Avec son gabarit de 5 pieds 3 pouces, la spécialiste des arts martiaux peut incarner plusieurs actrices. C’est un travail de coopération. « Je les représente à la caméra devant le monde entier. Tu n’as pas le choix de développer une belle relation, précise-t-elle. On élabore les scènes de combat, on apprend la chorégraphie ensemble et on pratique toute la journée. Il faut aimer le travail de l’ombre, mais savoir performer quand les projecteurs sont sur nous. »

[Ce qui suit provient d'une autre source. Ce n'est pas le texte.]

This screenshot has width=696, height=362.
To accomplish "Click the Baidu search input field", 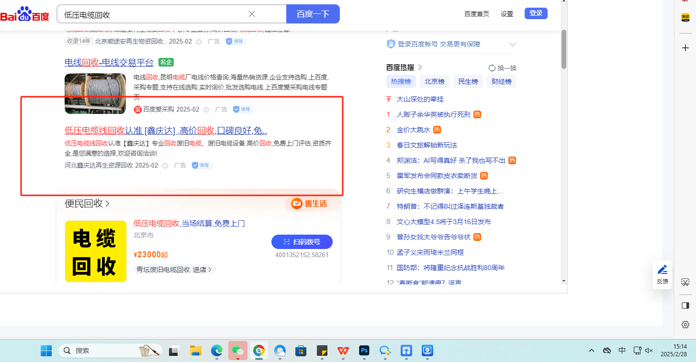I will pyautogui.click(x=153, y=14).
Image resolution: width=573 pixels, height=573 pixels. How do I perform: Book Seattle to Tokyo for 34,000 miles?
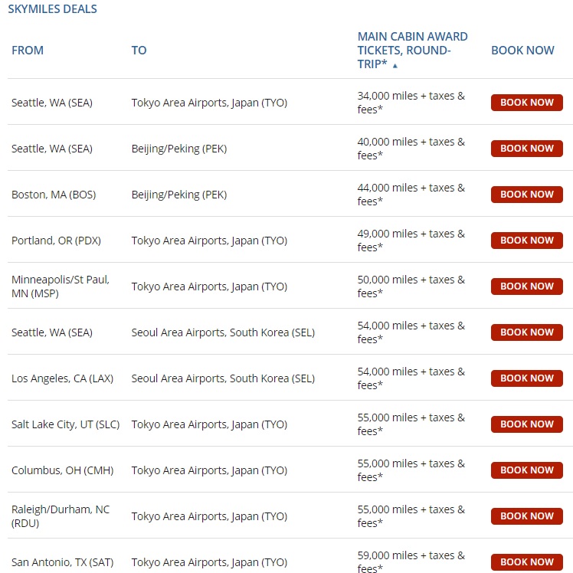526,103
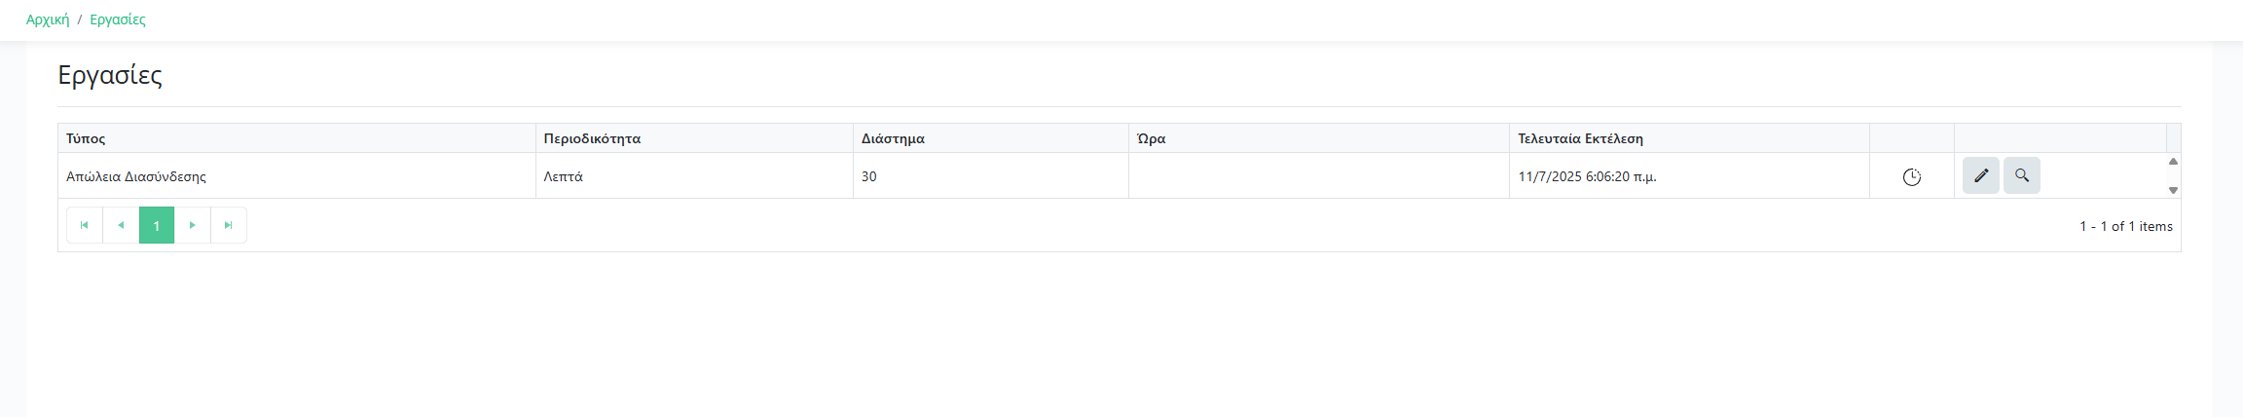Viewport: 2243px width, 417px height.
Task: Click the magnifier view details button
Action: (2021, 175)
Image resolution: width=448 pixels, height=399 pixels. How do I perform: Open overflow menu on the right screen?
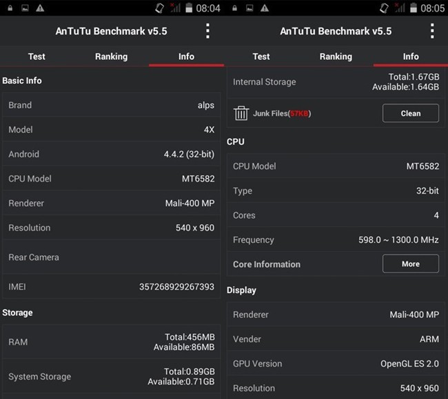coord(432,31)
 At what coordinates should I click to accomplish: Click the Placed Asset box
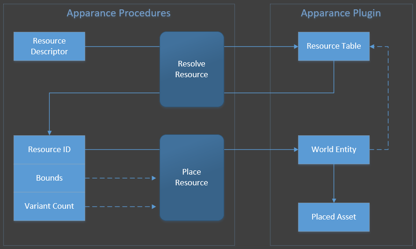(x=334, y=217)
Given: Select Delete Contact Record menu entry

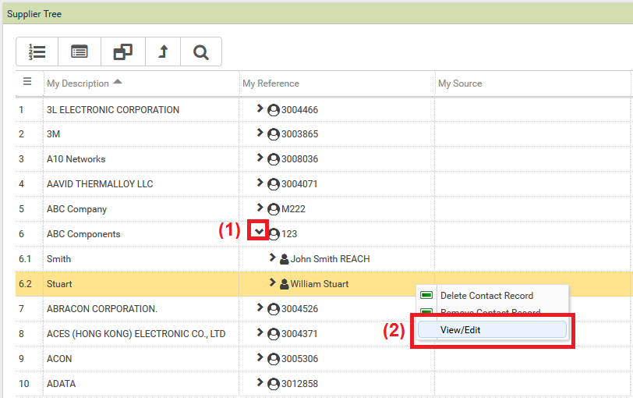Looking at the screenshot, I should coord(486,296).
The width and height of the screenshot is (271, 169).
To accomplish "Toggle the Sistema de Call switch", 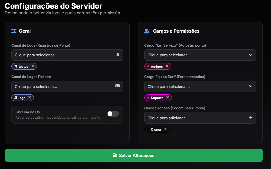I will click(113, 114).
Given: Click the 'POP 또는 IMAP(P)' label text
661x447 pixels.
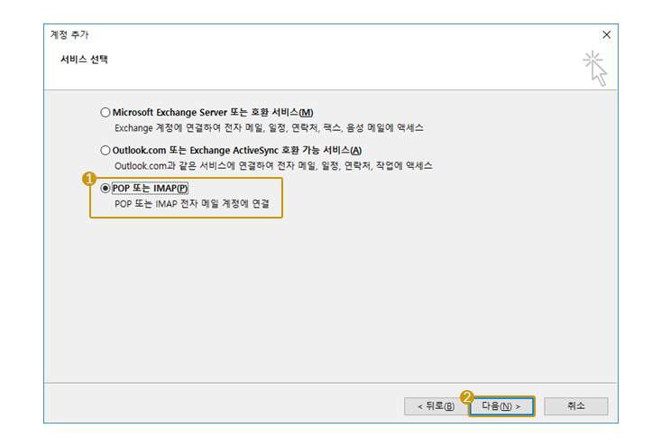Looking at the screenshot, I should click(151, 188).
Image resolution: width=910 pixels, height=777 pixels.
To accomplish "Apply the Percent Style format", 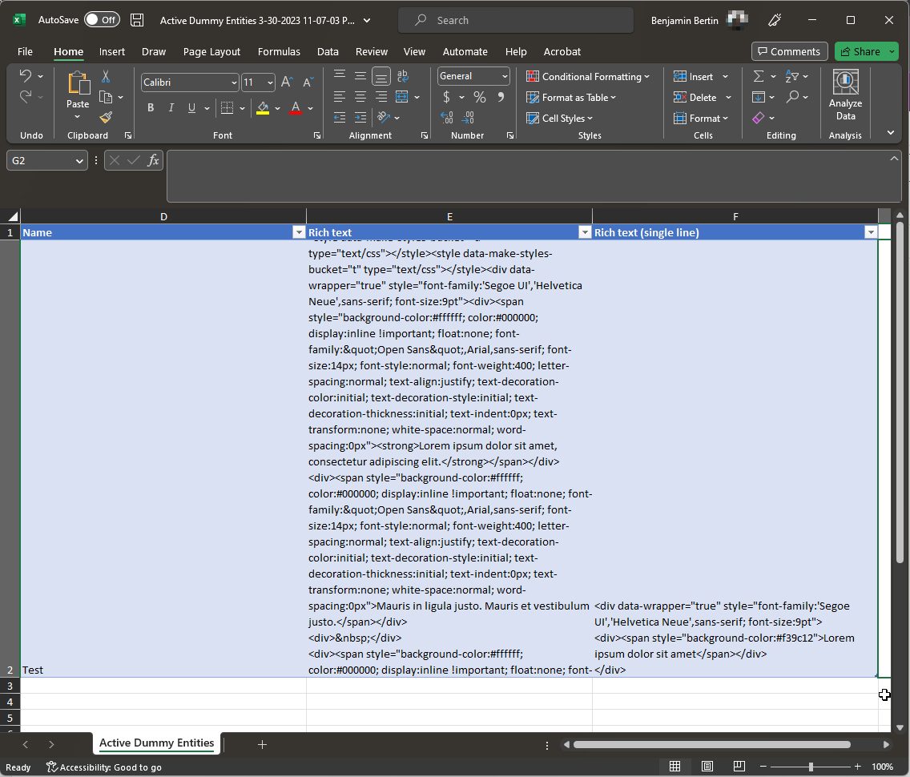I will (479, 97).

Selon elle, les femmes cascadeuses ont plusieurs opportunités au niveau du doublage, car les actrices n’ont parfois pas envie de prendre le risque de se faire frapper, de sauter une clôture ou de simplement courir dans le froid. On fait affaire avec une doublure au cas. Les contrats pour les séries télévisées garantissent du travail sur du long terme. « On apprend à marcher comme l’actrice, à bouger comme elle, explique la casse-cou. Quand les gens ne me reconnaissent pas, c’est que j’ai fait une bonne job! »
Le travail manque toutefois au niveau des certains rôles génériques dans les scénarios qui sont souvent attribués aux hommes comme lors des altercations de gangs de rues, descentes de police, etc.
La copropriétaire du Centre proactif Karaté Sunfuki collabore aussi avec différents jeux vidéo comme Assassin’s Creed et Batman, où elle incarne des personnages en cinématique pour simuler les combats. Les projets demeurent extrêmement confidentiels tant que le film ou le jeu n’est pas public.
Marie-Ève Beckers déplore le manque de reconnaissance envers sa discipline. « Dans les galas comme les Oscars, il n’y a aucun prix pour les cascadeurs. Pourtant, lorsqu’on y pense, c’est grâce à eux que les mégaproductions comme Mission impossible ou Rapides et dangereux voient le jour. Ils ne reçoivent aucun mérite. »
Lorsqu’on lui demande si elle se sent menacée par la technologie des effets visuels, elle consent que le sujet préoccupe dans l’industrie, mais elle croit qu’on aura toujours besoin de références humaines pour plus de réalisme. Ouvrez l’œil, vous risquez de la voir sur grand écran prochainement!